With the Scottish Parliament election looming in May, my guess is that the Inquiry will dribble on and then fade away. Holyrood has a tendency to despatch incomprehensible subjects into the ether. Already the result of the election has been assumed to be a shoo-in for the SNP and therefore the start of another saga of calling for a second independence referendum. The result is becoming less certain as the two most recognised faces of the SNP slug it out. This is likely to be exacerbated by the loss of many of the more experienced and competent SNP MSPs like Mike Russell, Bruce Crawford, Roseanne Cunningham and Stewart Stevenson who are standing down.
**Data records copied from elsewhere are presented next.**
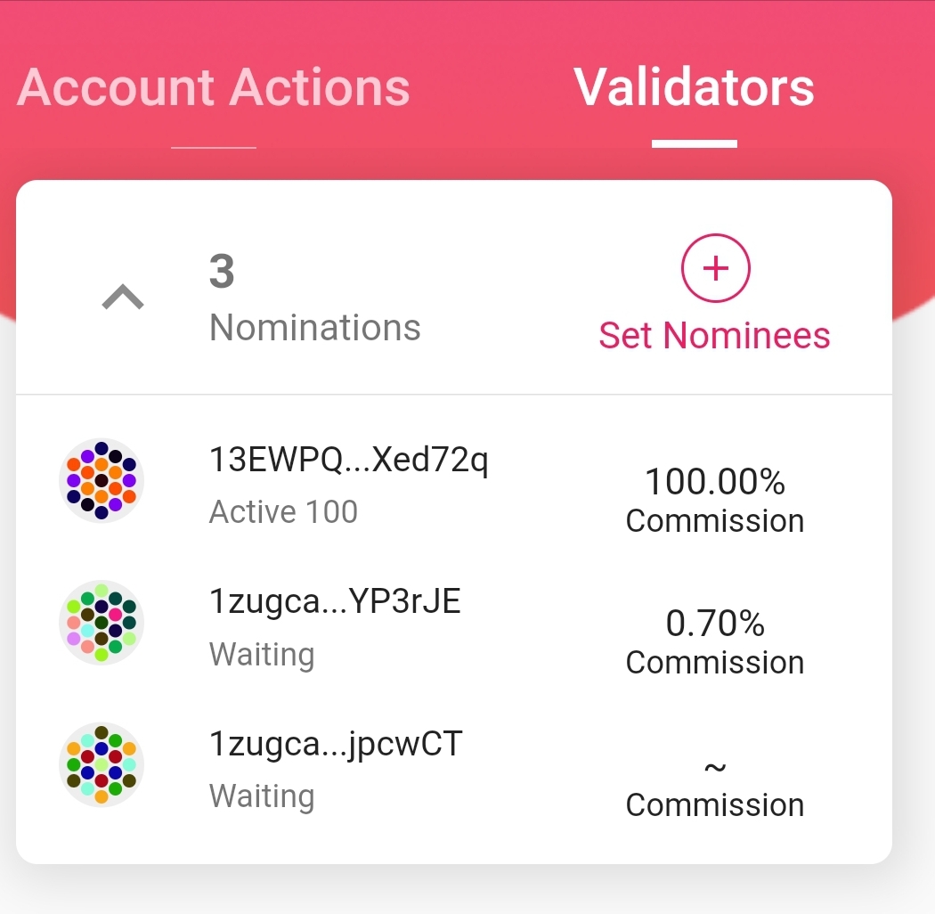Click identicon of validator 1zugca...jpcwCT
The width and height of the screenshot is (935, 914).
click(102, 765)
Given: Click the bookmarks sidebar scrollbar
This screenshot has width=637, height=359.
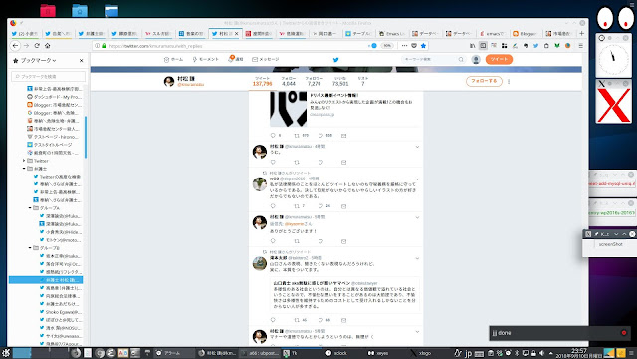Looking at the screenshot, I should pyautogui.click(x=86, y=138).
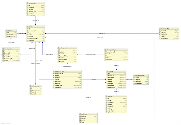Select the station_event_ack table title
The width and height of the screenshot is (181, 125).
112,50
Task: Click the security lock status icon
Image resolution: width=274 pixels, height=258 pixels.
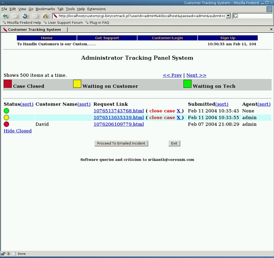Action: tap(3, 254)
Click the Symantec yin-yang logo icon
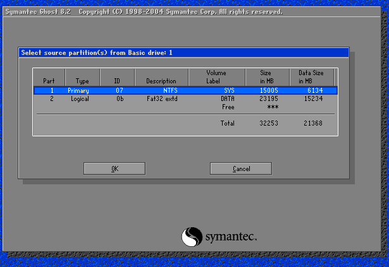The height and width of the screenshot is (267, 389). tap(192, 237)
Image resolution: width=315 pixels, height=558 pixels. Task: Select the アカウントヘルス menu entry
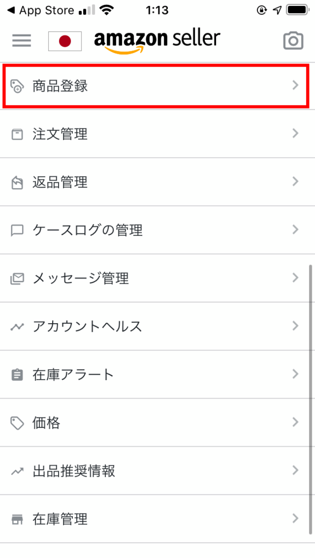pos(87,326)
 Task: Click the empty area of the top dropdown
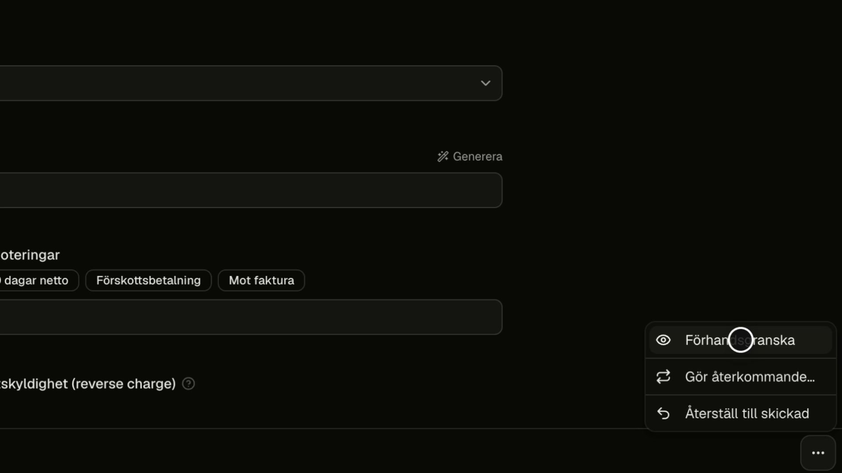237,83
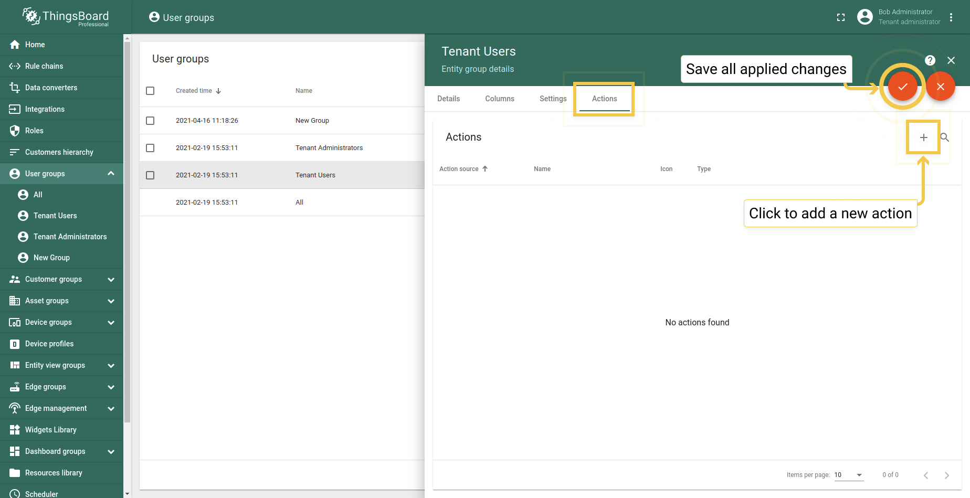
Task: Collapse the User groups sidebar section
Action: 111,174
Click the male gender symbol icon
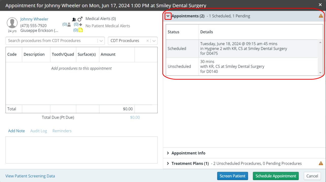 [x=80, y=19]
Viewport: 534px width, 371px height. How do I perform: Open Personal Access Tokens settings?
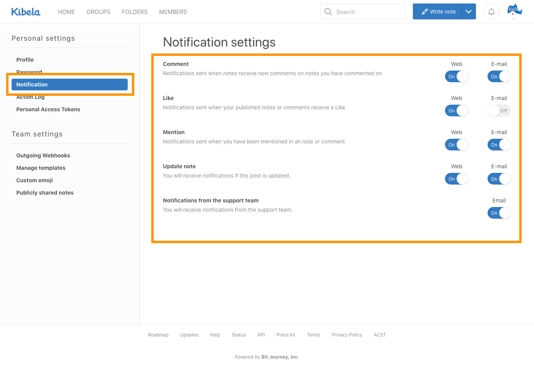[x=48, y=109]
So are several able younger women MSPs such as Aileen Campbell and Gail Ross. This will deplete the SNP of political nous and make them even more dependent on the first minister. There are not many of the current MSPs who have shown any great capacity to govern. The consolation, for the SNP, if not Scotland, is that the same comment could be made of the other parties. 

What most concerns me about this is the loss of the proper scrutiny of Scotland's real issues: the lack of an industrial strategy, the decline and prevarication about the future life of the oil industry, the lacklustre performance of schools, the appalling failure of care homes and the centralisation of public services. Localism has been exorcised by the monoculture of the Scottish Government, all subsidiarity stops with the Scottish Government. Holyrood has allowed its internal squabbles and regular fights with Westminster to dominate politics in Scotland for too long. It is time for politicians to focus on the real issues that will determine whether or not Scotland emerges from Covid with a realistic vision for the future.